[[ SOURCE MATERIAL open ]]

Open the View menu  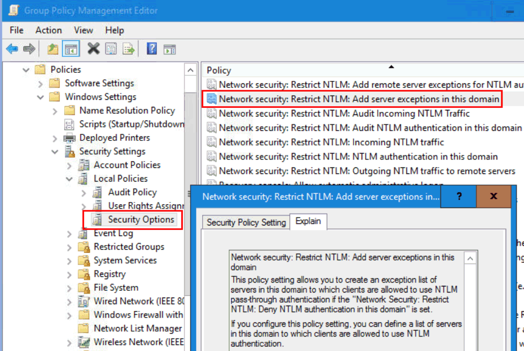click(x=84, y=31)
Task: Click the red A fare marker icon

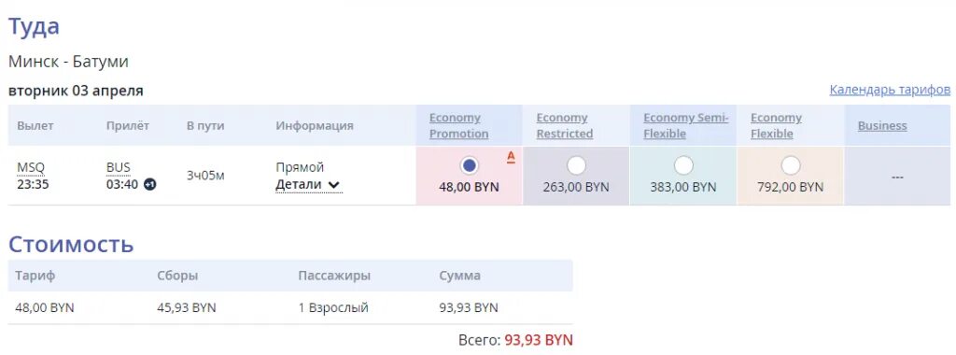Action: click(511, 157)
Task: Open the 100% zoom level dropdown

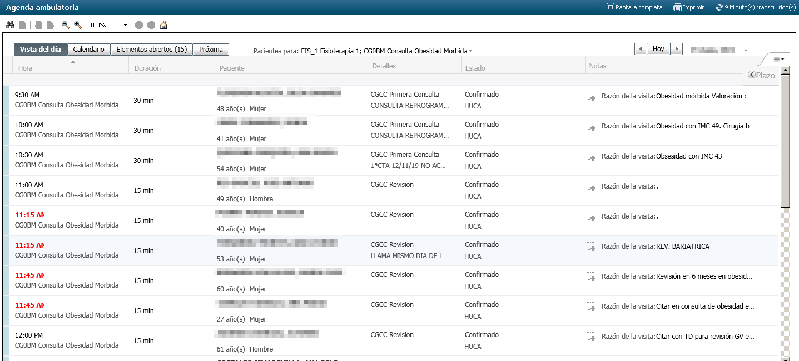Action: click(125, 26)

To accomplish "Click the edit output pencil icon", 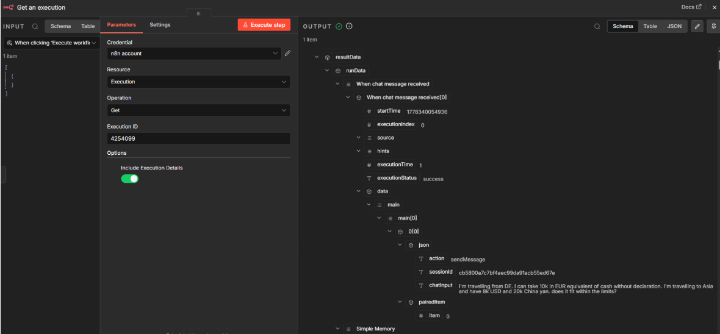I will coord(697,26).
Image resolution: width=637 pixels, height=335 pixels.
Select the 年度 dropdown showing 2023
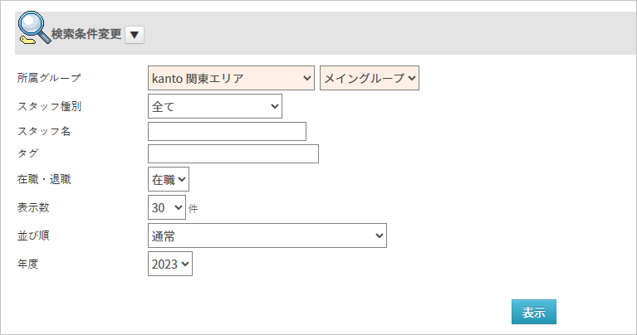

[[ SOURCE MATERIAL closed ]]

### ABOUT THIS TASK
In the records above, find the line that contains "Image resolution: width=637" and repeat exactly that line and all lines after it to the end. Do not include pictures.

### WRITTEN SOLUTION
Image resolution: width=637 pixels, height=335 pixels.
Select the 年度 dropdown showing 2023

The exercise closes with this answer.